Given text:
○ ○ ○
Mr. Miller has served in a treasury and other senior financial capacities at the Jankovich Company since 1994. Prior to that he served successively as vice president and chief financial officer of Hershey Oil Corporation from 1987 to 1990 and Mock Resources from 1991 to 1992. Prior to that he was vice president and general manager of Tosco Production Finance Corporation from 1975 to 1986 and was a senior auditor the accounting firm of Touche Ross & Company from 1968 to 1973. He is experienced in exploration, production, product trading, refining and distribution as well as corporate finance. He holds a B.S. in accounting and a M.B.A. in finance from the University of Southern California.

     

Earl H. Beistline, LLD. - 85

Director

1992

     

Since his retirement in 1982 as a mining professor at the University of Alaska Dr. Beistline has been a miner and a mining consultant. He is a past chairman of the Alaska State Minerals Commission from June 1986 until August 1997 and dean emeritus of the School of Mineral Industry of the University of Alaska since 1982. Born in Juneau, he has achieved a special position in Alaska during its transition from territorial status into statehood. He has numerous honors from local, state and federal governments, academia, professional and civic organizations and the mineral industry. An active miner in the Central Circle Mining District, Dr. Beistline also serves as a director of one of the state's primary companies, Usibelli Coal Mines, Inc. He holds a Bachelor of Mining Engineering, Engineer of Mines and Honorary Doctor of Law degree from the University of Alaska.

     

C. Chase Hoffman - 79

Director

2000

     

Since 1965 Mr. Hoffman has owned and operated a milk cow dairy and farmed 4,000 acres of land. Additionally, he has been a commercial and residential land developer in California and Hawaii since 1978. From 1973 to 1978 he was a senior vice president and general manager for Knudsen for the State of California. Mr. Hoffman also sits as a director for two companies whose shares are listed on the Canadian Venture Exchange: Seine River Resources, Inc., Vancouver, British Columbia, with California gold operations and Guatemala oil properties, and International Powerhouse Energy Corporation, a British Columbia, Canada, hydroelectric project. He is a graduate of Stanford University with a degree in Economics and Business Administration from Graduate School of Business.

     

 

Thomas J. Cunningham - 59

Secretary, Treasurer and Chief Financial Officer of Tri-Valley Corporation, and its wholly owned subsidiaries, Tri-Valley Oil & Gas Company and Tri-Valley Power Corporation, Bakersfield, California

1997

     

Named as Tri-Valley Corporation's treasurer and chief financial officer in February 1997, and as corporate secretary on December 1998. From 1987 to 1997 he was a self employed management consultant in finance, marketing and human resources. Prior to that he was executive vice president, chief financial officer and director for Star Resources from 1977 to 1987. He was the controller for Tucker Drilling Company from 1974 to 1977. He has over 25 years experience in corporate finance, Securities Exchange Commission public company reporting, shareholder relations and employee benefits. He received his education from Angelo State University, Texas.
○ ○ ○
(Pointing lines for text and elements)
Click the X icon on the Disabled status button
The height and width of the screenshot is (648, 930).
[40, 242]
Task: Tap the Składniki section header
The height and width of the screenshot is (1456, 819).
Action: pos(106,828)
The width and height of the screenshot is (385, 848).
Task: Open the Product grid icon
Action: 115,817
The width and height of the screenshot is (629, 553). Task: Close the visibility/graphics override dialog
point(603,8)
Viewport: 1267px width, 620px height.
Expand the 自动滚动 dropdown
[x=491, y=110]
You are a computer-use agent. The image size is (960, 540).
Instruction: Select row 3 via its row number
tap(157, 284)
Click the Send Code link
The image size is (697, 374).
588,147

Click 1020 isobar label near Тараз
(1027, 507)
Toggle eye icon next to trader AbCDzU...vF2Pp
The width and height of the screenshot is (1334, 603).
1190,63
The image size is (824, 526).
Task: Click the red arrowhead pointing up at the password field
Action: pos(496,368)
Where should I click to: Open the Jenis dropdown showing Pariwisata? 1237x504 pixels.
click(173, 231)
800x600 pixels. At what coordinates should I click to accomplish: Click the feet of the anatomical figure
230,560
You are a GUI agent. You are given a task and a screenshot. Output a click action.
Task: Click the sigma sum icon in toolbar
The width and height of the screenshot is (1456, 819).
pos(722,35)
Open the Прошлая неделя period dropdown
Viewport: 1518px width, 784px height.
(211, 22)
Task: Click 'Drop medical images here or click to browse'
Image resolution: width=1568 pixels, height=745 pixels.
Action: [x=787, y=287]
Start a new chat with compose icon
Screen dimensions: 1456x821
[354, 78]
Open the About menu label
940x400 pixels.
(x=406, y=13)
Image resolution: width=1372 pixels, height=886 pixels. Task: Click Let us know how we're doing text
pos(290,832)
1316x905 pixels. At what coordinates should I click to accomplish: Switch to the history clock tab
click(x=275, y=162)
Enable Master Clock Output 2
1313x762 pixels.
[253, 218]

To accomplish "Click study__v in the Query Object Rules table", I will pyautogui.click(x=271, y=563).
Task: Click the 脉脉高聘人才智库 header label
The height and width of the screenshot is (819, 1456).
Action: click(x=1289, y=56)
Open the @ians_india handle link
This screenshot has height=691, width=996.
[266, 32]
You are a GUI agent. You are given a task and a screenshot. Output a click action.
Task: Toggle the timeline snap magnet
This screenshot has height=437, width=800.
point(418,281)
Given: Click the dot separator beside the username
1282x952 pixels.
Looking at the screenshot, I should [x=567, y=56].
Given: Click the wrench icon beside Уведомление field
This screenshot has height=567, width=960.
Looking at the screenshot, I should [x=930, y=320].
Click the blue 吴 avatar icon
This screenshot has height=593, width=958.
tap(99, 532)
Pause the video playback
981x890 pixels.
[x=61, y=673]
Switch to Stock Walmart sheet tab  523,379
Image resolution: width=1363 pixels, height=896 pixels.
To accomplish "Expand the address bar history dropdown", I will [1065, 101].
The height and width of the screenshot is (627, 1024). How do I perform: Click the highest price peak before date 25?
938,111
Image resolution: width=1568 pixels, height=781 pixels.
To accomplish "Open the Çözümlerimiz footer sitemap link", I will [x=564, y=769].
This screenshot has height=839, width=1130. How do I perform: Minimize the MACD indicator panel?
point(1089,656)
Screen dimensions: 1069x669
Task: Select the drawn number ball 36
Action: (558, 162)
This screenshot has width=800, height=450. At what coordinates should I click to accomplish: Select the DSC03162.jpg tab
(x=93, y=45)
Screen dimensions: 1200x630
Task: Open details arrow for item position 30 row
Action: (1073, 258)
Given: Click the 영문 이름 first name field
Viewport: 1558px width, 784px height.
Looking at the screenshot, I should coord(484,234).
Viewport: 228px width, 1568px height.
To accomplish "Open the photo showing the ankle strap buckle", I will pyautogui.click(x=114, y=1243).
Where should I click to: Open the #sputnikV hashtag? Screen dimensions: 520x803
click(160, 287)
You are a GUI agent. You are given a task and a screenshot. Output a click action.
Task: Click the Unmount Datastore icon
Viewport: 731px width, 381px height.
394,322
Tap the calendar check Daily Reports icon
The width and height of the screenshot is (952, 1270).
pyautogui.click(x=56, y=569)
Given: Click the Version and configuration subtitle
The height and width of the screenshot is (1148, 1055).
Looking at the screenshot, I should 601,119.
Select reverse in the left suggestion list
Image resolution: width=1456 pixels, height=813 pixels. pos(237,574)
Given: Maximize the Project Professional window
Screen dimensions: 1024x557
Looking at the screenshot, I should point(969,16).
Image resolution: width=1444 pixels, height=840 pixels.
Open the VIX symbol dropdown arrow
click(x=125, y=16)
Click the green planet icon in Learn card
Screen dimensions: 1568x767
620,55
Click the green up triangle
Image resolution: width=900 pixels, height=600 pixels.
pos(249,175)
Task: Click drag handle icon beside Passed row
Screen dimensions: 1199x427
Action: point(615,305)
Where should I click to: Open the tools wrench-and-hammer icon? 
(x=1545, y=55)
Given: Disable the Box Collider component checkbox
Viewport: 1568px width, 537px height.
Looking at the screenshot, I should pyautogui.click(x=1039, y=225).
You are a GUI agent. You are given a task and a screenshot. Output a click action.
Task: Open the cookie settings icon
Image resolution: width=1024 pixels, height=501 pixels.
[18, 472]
○ ○ ○
Problems to work on:
1. In the officer and director biographies, how many acres of land has Mr. Hoffman farmed?
2. Write out the part of the officer and director biographies that opens with the words containing "C. Chase Hoffman" and closes with "School of Business.".
3. Extend the officer and director biographies past their final sentence.
The lines aren't needed for anything here.

Answer set:
1. 4,000 acres

2.
C. Chase Hoffman - 79

Director

2000

     

Since 1965 Mr. Hoffman has owned and operated a milk cow dairy and farmed 4,000 acres of land. Additionally, he has been a commercial and residential land developer in California and Hawaii since 1978. From 1973 to 1978 he was a senior vice president and general manager for Knudsen for the State of California. Mr. Hoffman also sits as a director for two companies whose shares are listed on the Canadian Venture Exchange: Seine River Resources, Inc., Vancouver, British Columbia, with California gold operations and Guatemala oil properties, and International Powerhouse Energy Corporation, a British Columbia, Canada, hydroelectric project. He is a graduate of Stanford University with a degree in Economics and Business Administration from Graduate School of Business.

3.
 

Joseph R. Kandle - 59

President and Chief Operating Officer Tri-Valley Oil & Gas Company, wholly owned subsidiary of Tri-Valley Corporation Bakersfield, California

1998

 

Mr. Kandle was named as president of Tri-Valley Oil & Gas Co. February 1999 after joining the Company June 1998 as vice president - engineering. From 1995 to 1998 he was employed as a petroleum engineer for R & R Resources, self-employed as a consulting petroleum engineer from 1994 to 1995. He was vice president - engineering for Atlantic Oil Company from 1983 to 1994. From 1981 to 1983 he was vice president for Star Resources. He was vice president and chief engineer for Great Basins Petroleum from 1973 to 1981. He began his career with Mobil Oil (from 1965 to 1973) after graduating from the Montana School of Mines in 1965.


Subsequent Events


Effective March 18, 2002, Dr. Earl H. Beistline, who has decided to reduce his overall activities, resigned as a member of Tri-Valley Corporation's board of directors. Mr. Beistline, 85, has served as a director since 1992.


Dr. Harold J. Noyes has been appointed to fill the vacancy created by Dr. Beistline's resignation. Since August 2000, he has been president of H.J. Noyes and Associates, Inc., a firm that provides consulting and business development for the minerals industry. He has also been serving since October 2001 as vice president, marketing and business development for Black Street Investments, Inc., a money management and investment advisory firm. From 1997 to 2000 he was president of North Star Exploration, Inc. He was manager, resource development for Doyon Limited from 1983 to 1997. Dr. Noyes graduated from the University of Minnesota Magna Cum Laude in geology and took his Ph.D in geology and geochemistry at the Massachusetts Institute of Technology. Later he earned a Masters in Business Administration at the University of Chicago.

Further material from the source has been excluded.